Many ex military as well as civilians have done this. The ex military has a higher suicide rate I believe. We have a problem with conflict.resolution and the expansion of it in the U.S. Some universities and other schools have opened up courses and treatment services, and it has to become universal and accessible to anyone who wants help. Another reason for national healthcare. Not everyone will seek help, but some lives can be saved. And some mentally disturbed can be returned to health.
Most other sites I have visited would rather go door to door and confiscate anything semi auto. What’s American about that?


#13

Then we had better come up with another definition of “freedom”.


#14

Exactly my thoughts. The US is not divided but fractured. They don’t love one another, they don’t love the country and they do not love the land.


#15

Again the first time I ever heard Rush Limbaugh live was many years back while driving through the USA and listening to him on the radio. I was curious as to what all the talk about him was all about. I listened fro about an hour to him talking along with all his supporters that “called in”.

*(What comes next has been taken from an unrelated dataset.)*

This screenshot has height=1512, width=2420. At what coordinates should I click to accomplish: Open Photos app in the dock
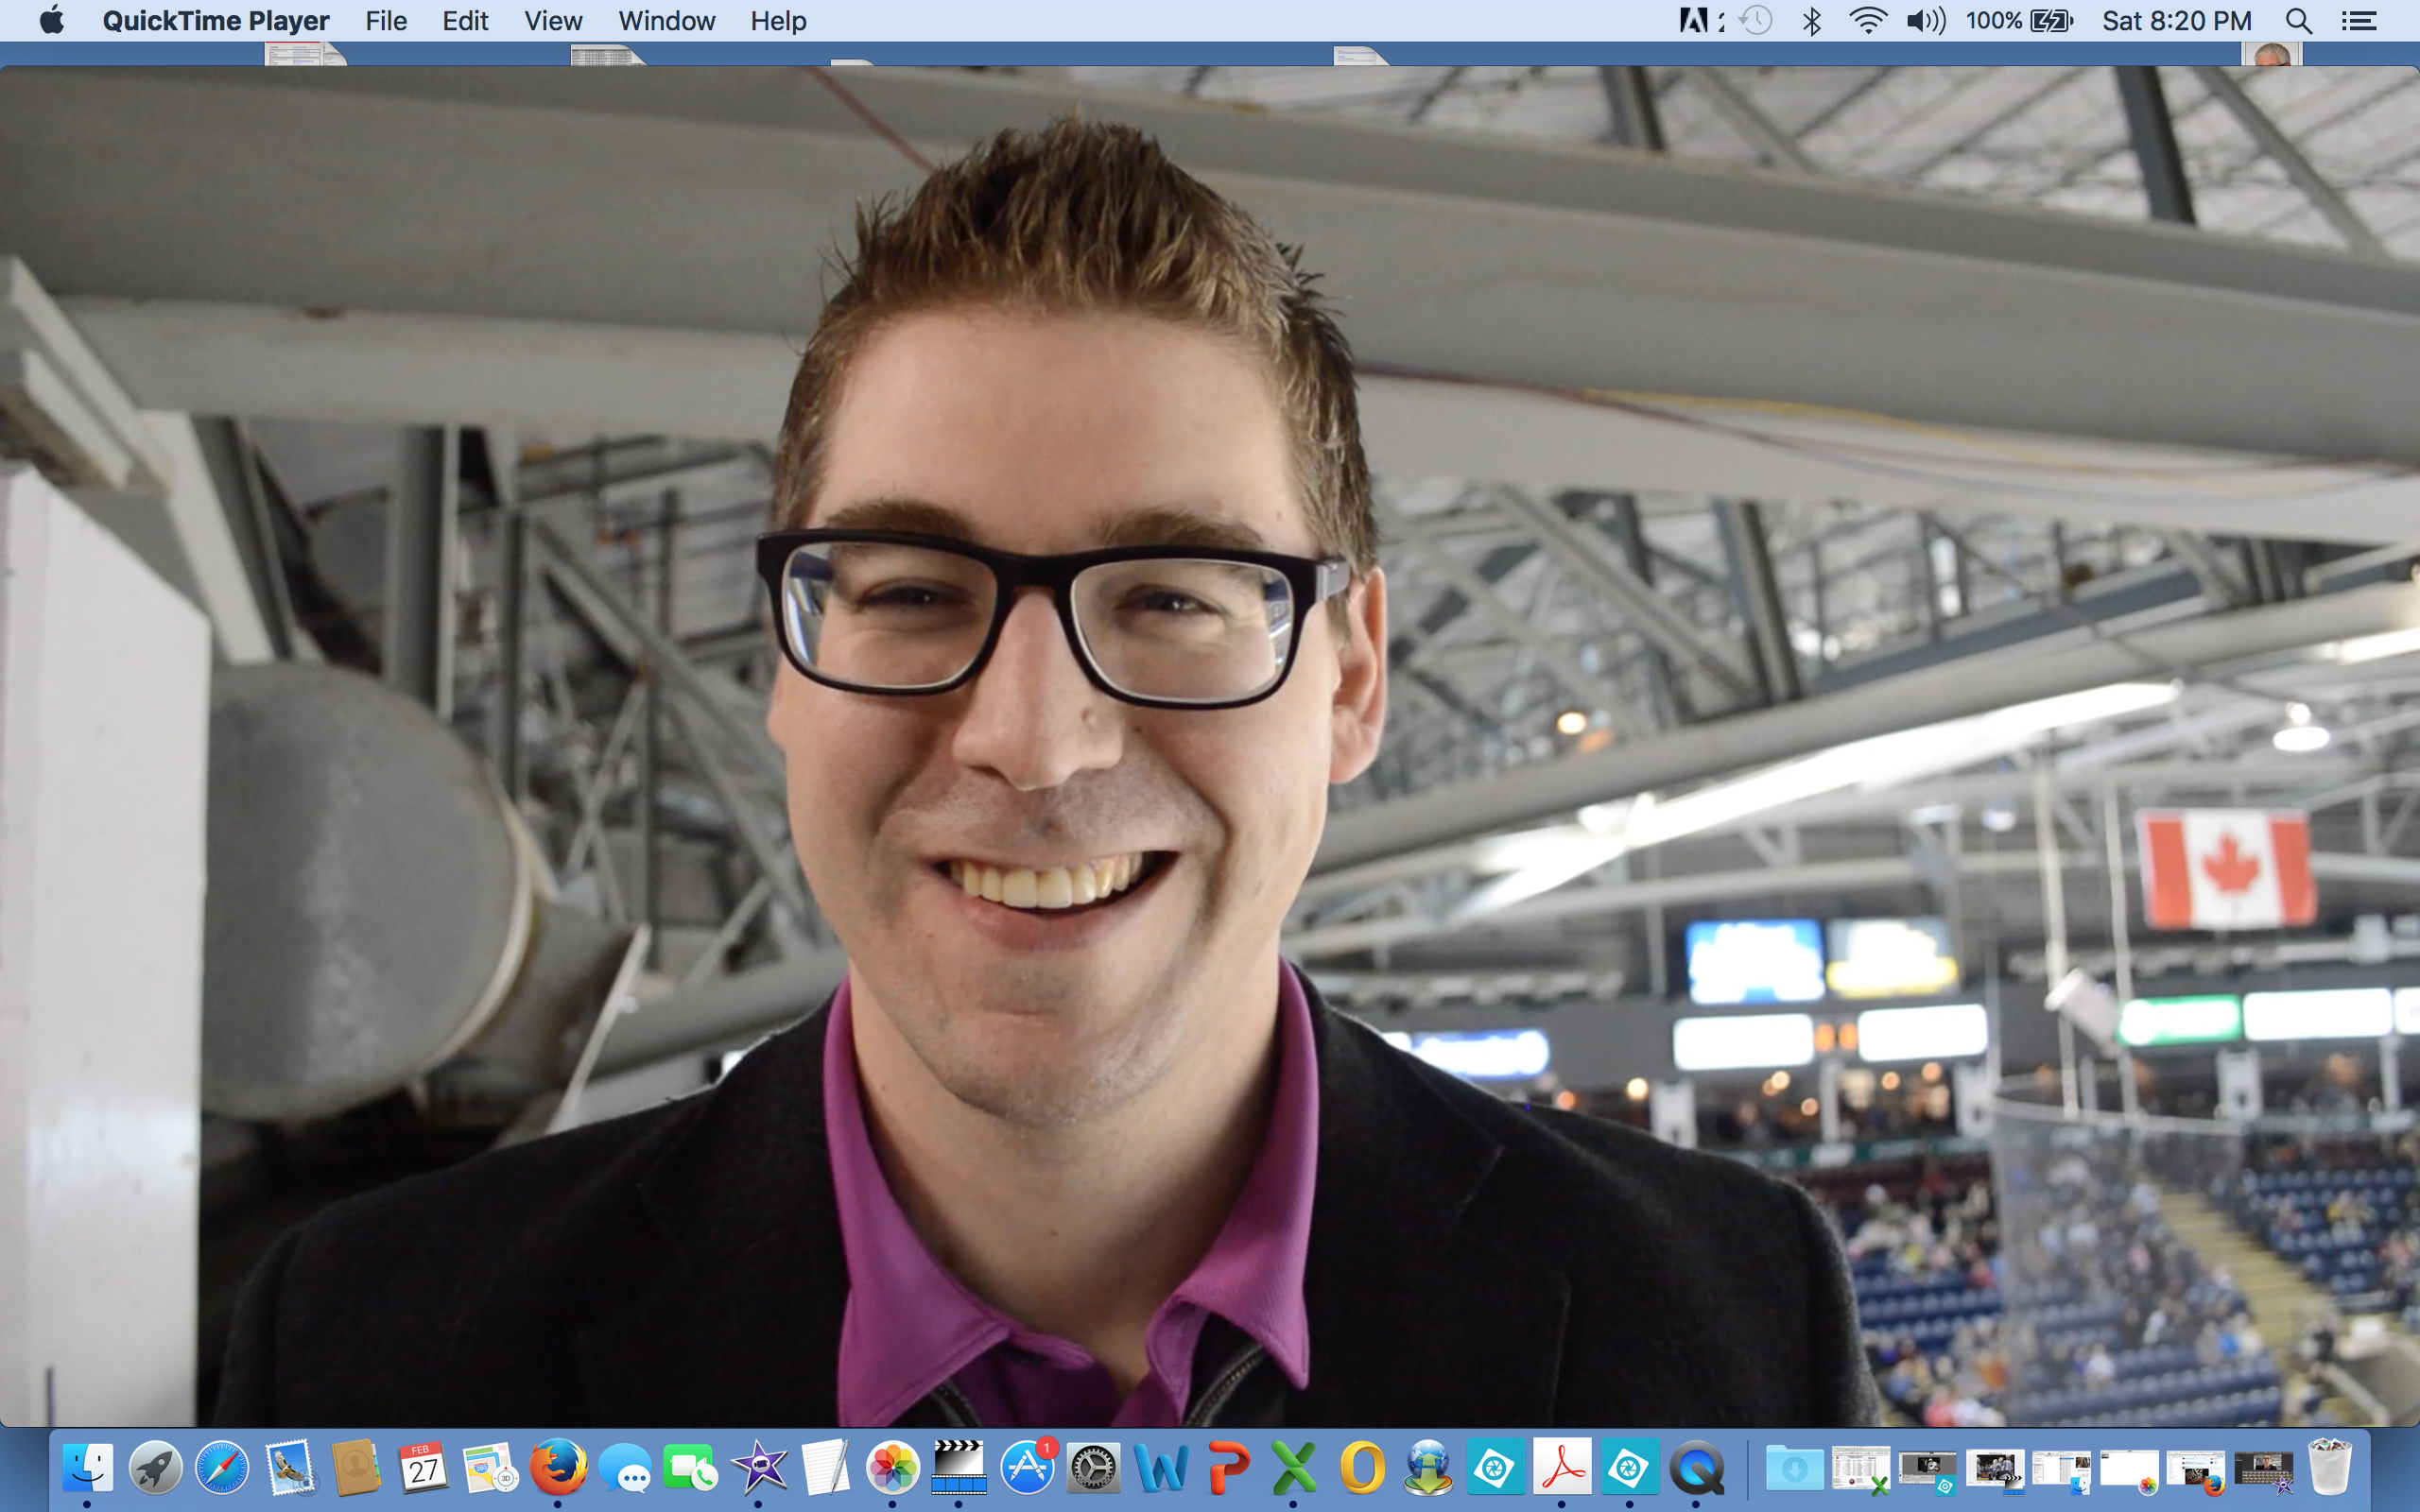[892, 1468]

It was like inviting a BIG ball of hate into my car and it sitting in the seat next to me. Too many are being fueled by and listen to the message of HATE.


#16

Yeah…“freedom”. For some.


#17

Do not be fooled by nutty right-wing conspiracy theories.

There is nothing unusual about fans of live music, especially those in their 20’s, attending many
concerts in a year’s time.


#18

These mass killings are terroristic acts perpetrated by mostly white men against random or specific target groups they hate. Let’s also recognize that too many are veterans who obviously suffer from battle fatigue/PTSD/brain injury and are not receiving adequate treatment by the massive VA system that is not equipped to deal with the problem. Stop blaming the brown or black “other” as the problem. It’s not “them.” It’s us. No offense.


#19

Guess who Pam Geller, Laura Loomer and Paul Joseph Watson blamed right off the bat?


#20

All fake aristocrats?


#21

The price of freedom??? I think it is just the opposite. Notice that pols of both sides do nothing- we have become a numb society, and we must not let that continue to happen.